**DIRECTIONS FOR THIS TASK:**
An exact copy of the records below is needed, with every picture left out.
*** Opening RECORDS FOR THIS TASK ***
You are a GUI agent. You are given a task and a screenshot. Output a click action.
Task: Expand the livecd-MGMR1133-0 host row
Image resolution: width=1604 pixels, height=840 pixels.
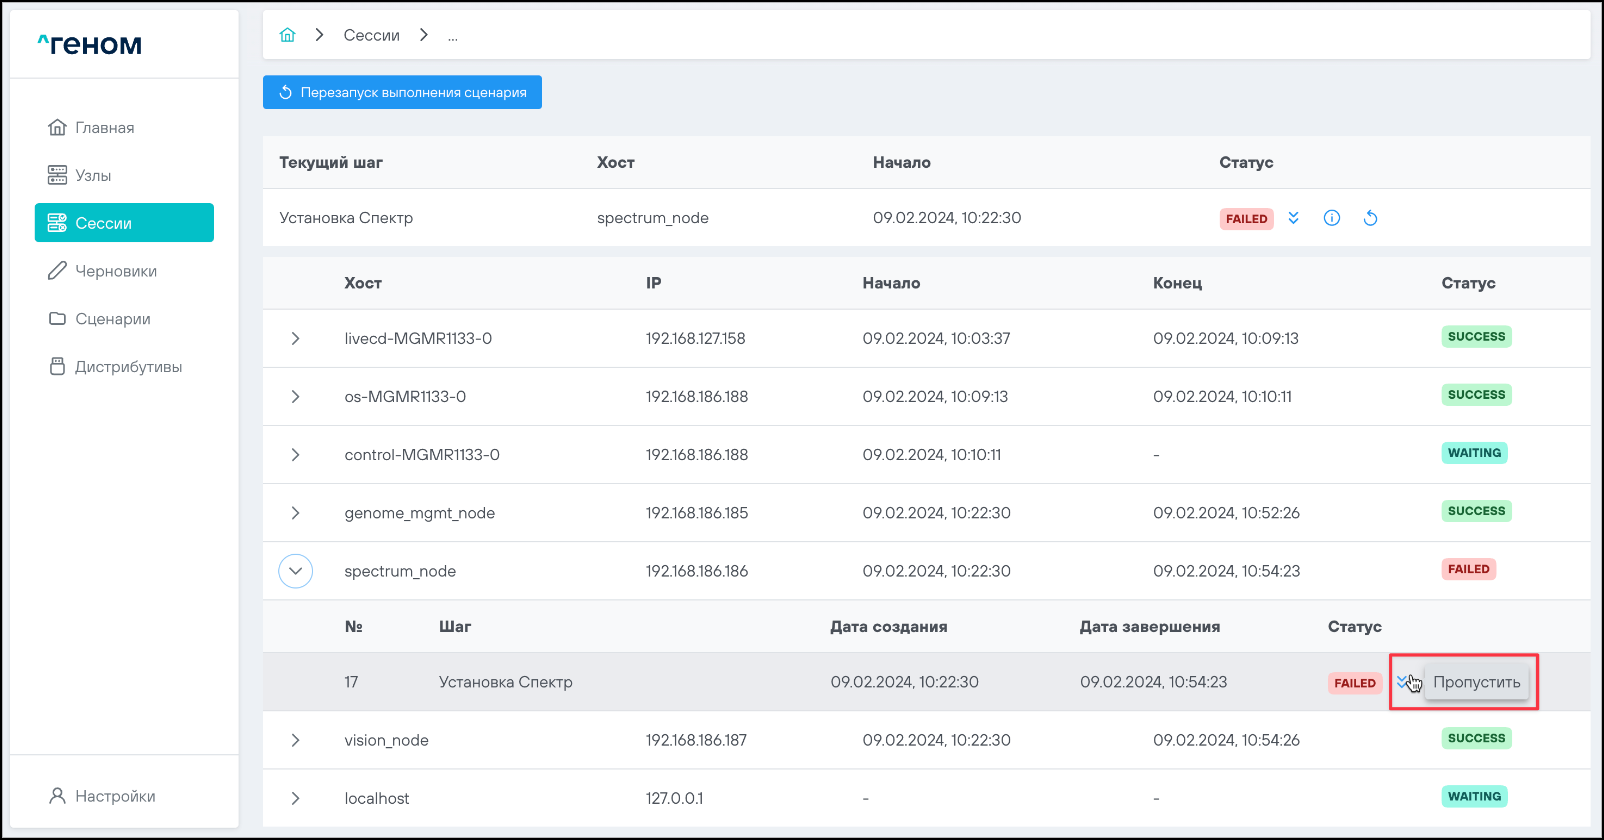pyautogui.click(x=295, y=339)
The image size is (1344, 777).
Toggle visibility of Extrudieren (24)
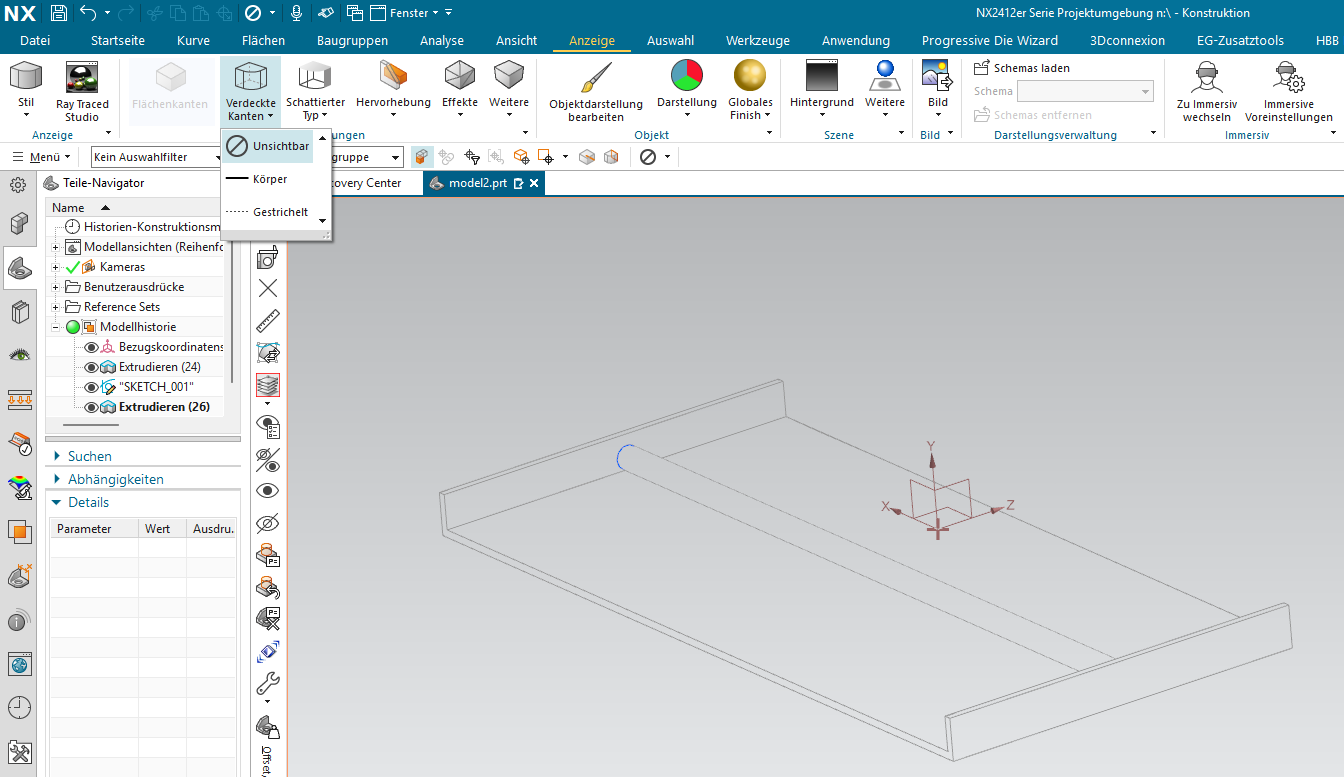92,367
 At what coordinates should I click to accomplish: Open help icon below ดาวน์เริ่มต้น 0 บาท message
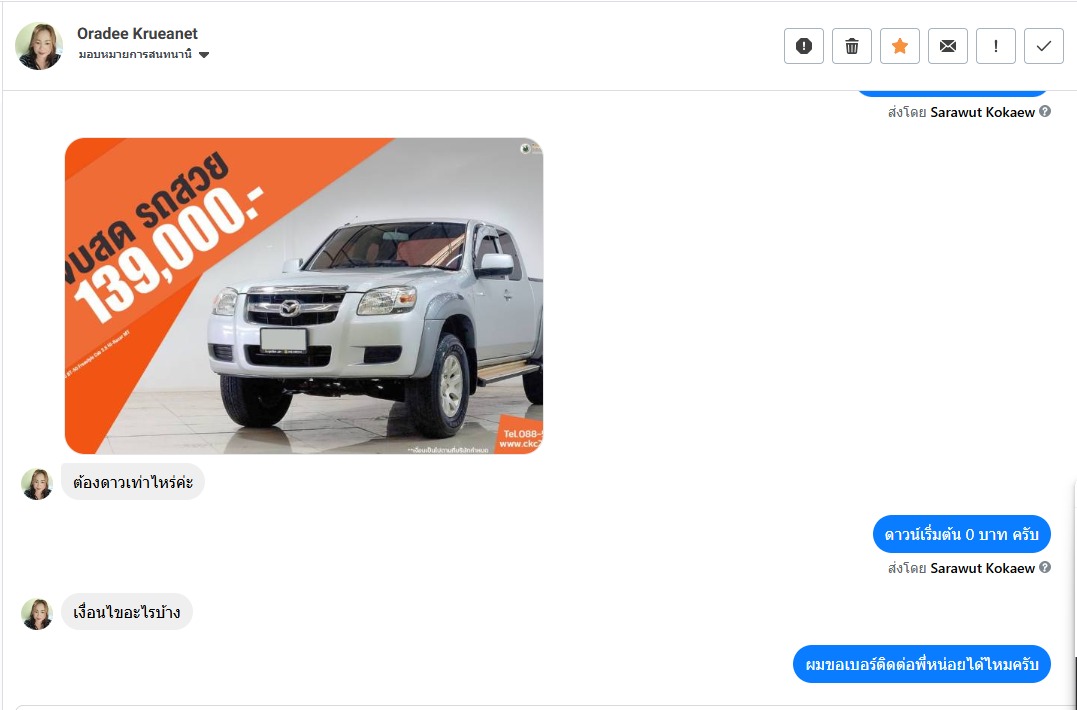coord(1045,567)
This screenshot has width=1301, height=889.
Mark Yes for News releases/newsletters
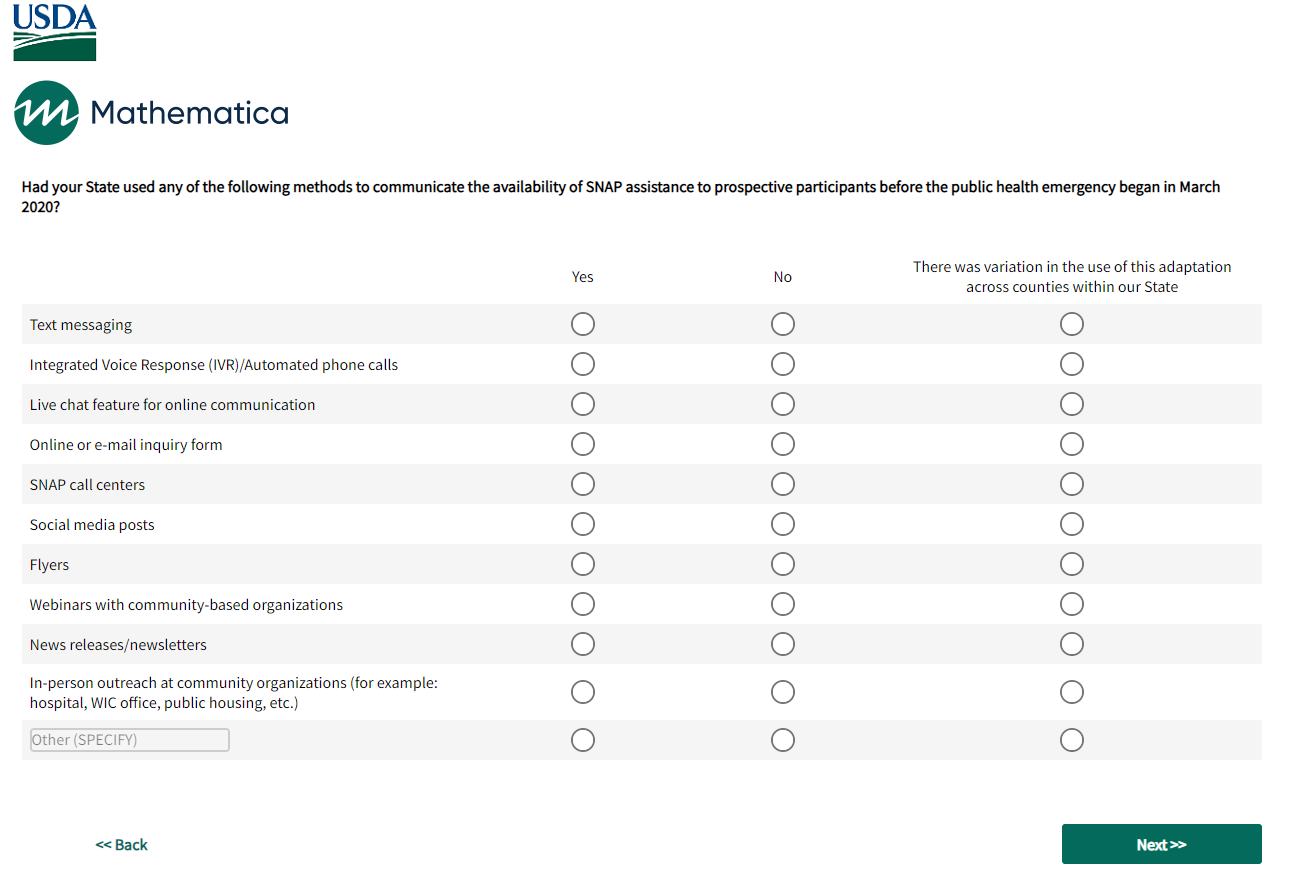click(583, 644)
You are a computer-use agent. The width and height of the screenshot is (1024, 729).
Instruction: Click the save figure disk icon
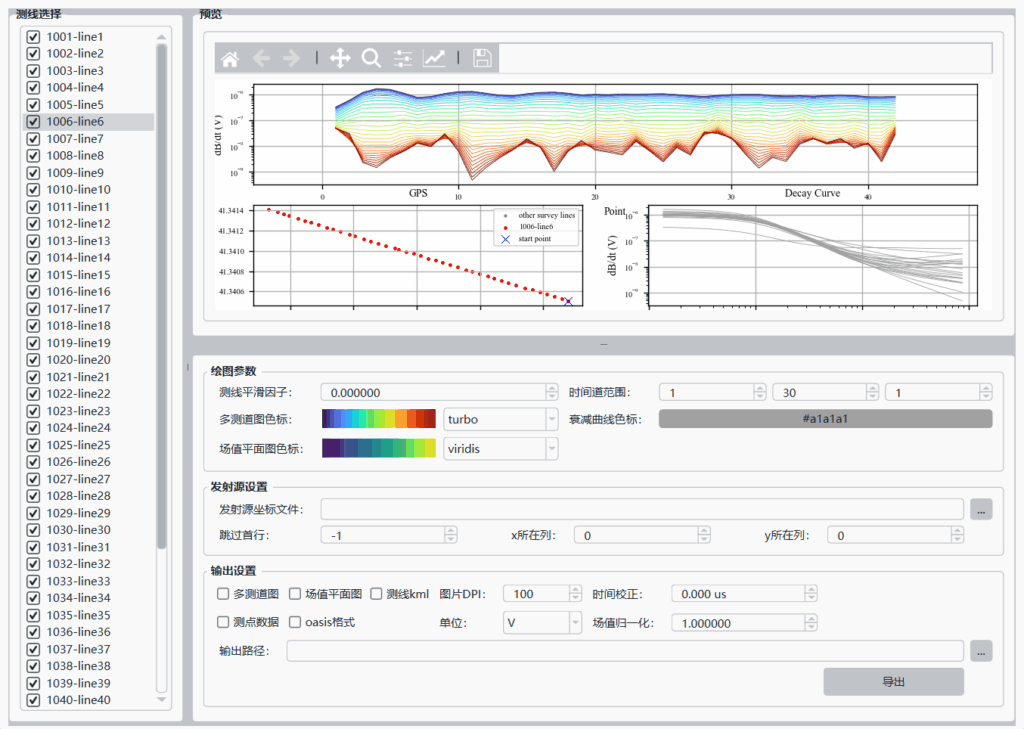(x=482, y=59)
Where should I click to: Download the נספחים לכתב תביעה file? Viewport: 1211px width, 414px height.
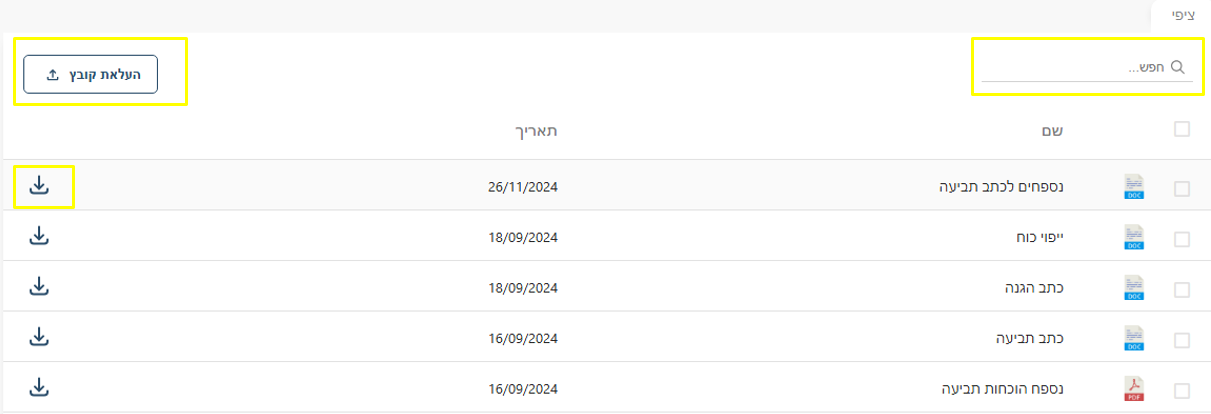(39, 186)
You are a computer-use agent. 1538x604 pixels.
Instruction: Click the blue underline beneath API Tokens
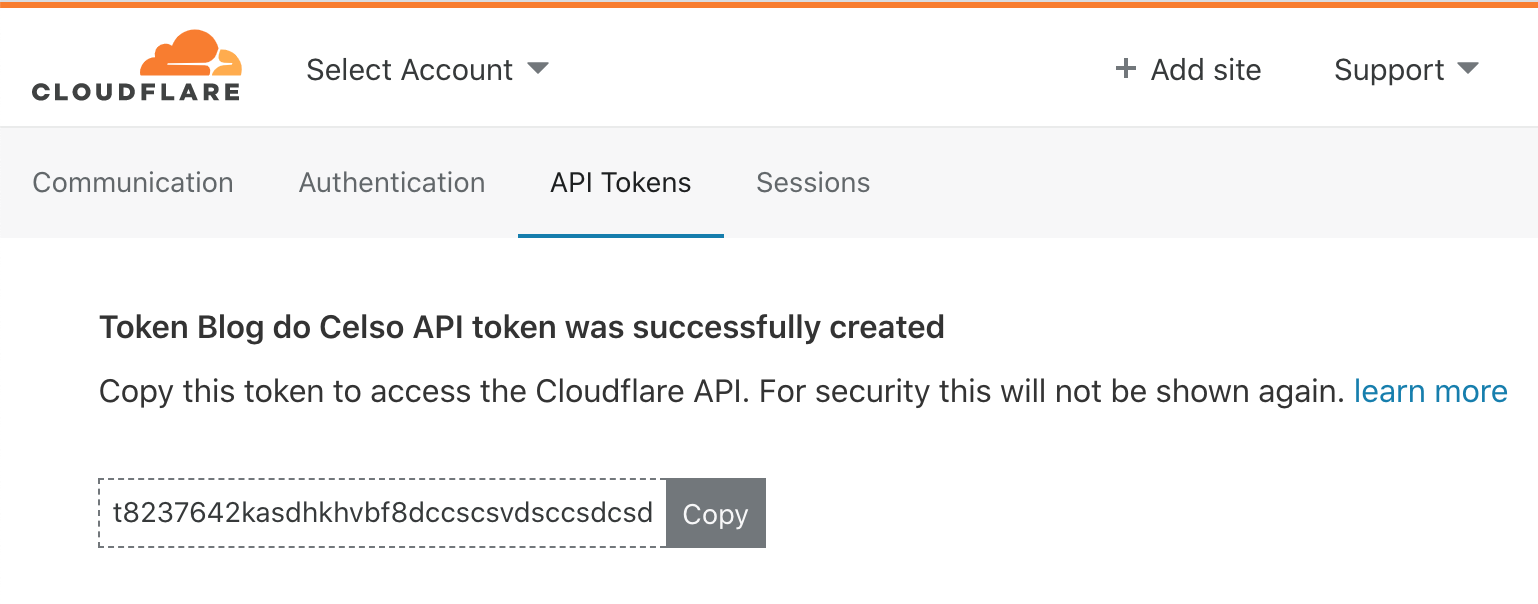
*** Closing RECORDS FOR THIS TASK ***
**EXERCISE RESULT:**
You are a GUI agent. You are given a task and a screenshot. Output a click action.
Task: Expand the livecd-MGMR1133-0 host row
Image resolution: width=1604 pixels, height=840 pixels.
pyautogui.click(x=295, y=339)
The image size is (1344, 777).
Toggle visibility of Extrudieren (24)
92,367
 At what coordinates should I click to accomplish: Open help icon below ดาวน์เริ่มต้น 0 บาท message
coord(1045,567)
This screenshot has width=1301, height=889.
Mark Yes for News releases/newsletters
click(583, 644)
You are a computer-use agent. The width and height of the screenshot is (1024, 729).
Instruction: Click the save figure disk icon
(x=482, y=59)
Where should I click to: Download the נספחים לכתב תביעה file? Viewport: 1211px width, 414px height.
(39, 186)
You are a computer-use agent. 1538x604 pixels.
Instruction: Click the blue underline beneath API Tokens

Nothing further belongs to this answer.